Skip to main content.
home | support | download

Back to List Archive

Re: Searching with a great number of index files

From: Bill Moseley <moseley(at)not-real.hank.org>
Date: Sat Dec 14 2002 - 14:55:30 GMT
On Sat, 14 Dec 2002, Yann wrote:

>   i wanted some informations about performance while searching in a large
> number of index files, such as 50.. i wanted to do so in order to allow
> the user to search only among rfcs, or only among man's, or among mysql
> doc... (i'm working on a large documentation site).
> 
>  Do you think that it is a good way to create so much index files to
> achieve that, having in mind that most often the search will request all
> the indexes? Is there any other way to do what I want?

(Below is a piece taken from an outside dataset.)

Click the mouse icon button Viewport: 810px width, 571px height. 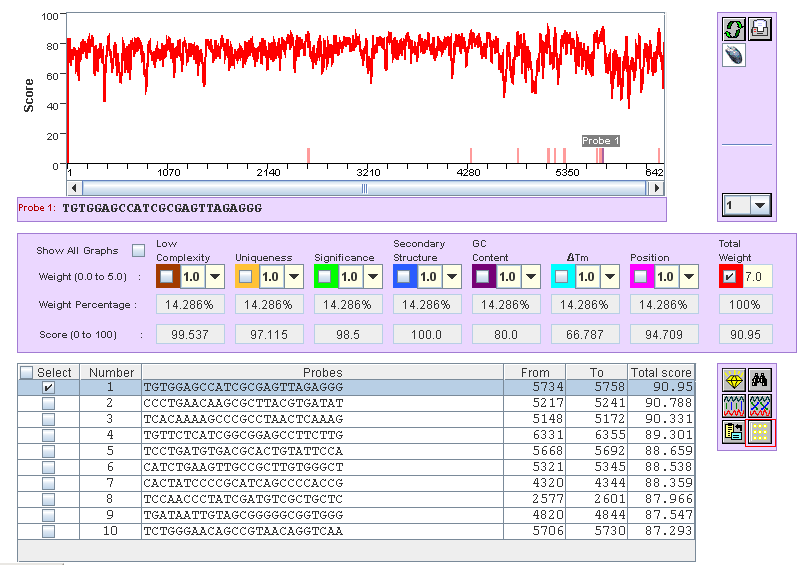(x=734, y=55)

It all depends.  You need to test and see if it's acceptable.  If you can
write a small Perl program to generate documents (I have used one that
made documents from random words from /usr/share/dict) then it's quite
easy to generate some test indexes.

When I tried 100 indexes it was a little slow.  But the opening of the
indexes is the slow part so you could overcome that issue using the
Swish-e library to keep the indexes open.  You will want plenty of RAM,
too.  But, again, that's something you need to test.

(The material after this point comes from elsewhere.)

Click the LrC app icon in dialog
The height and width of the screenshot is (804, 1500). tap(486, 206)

If you are not indexing a huge number of total documents then I'd also try
creating one index and then using a metaname to limit to the various
sections.  If some of your files require filtering before indexing
consider creating a compressed cache of the filtered documents that can be
incrementally updated and then have swish-e index that to speed up
indexing time.

Whatever you do, please report back your findings.


-- 
Bill Moseley moseley@hank.org
Received on Sat Dec 14 14:55:42 2002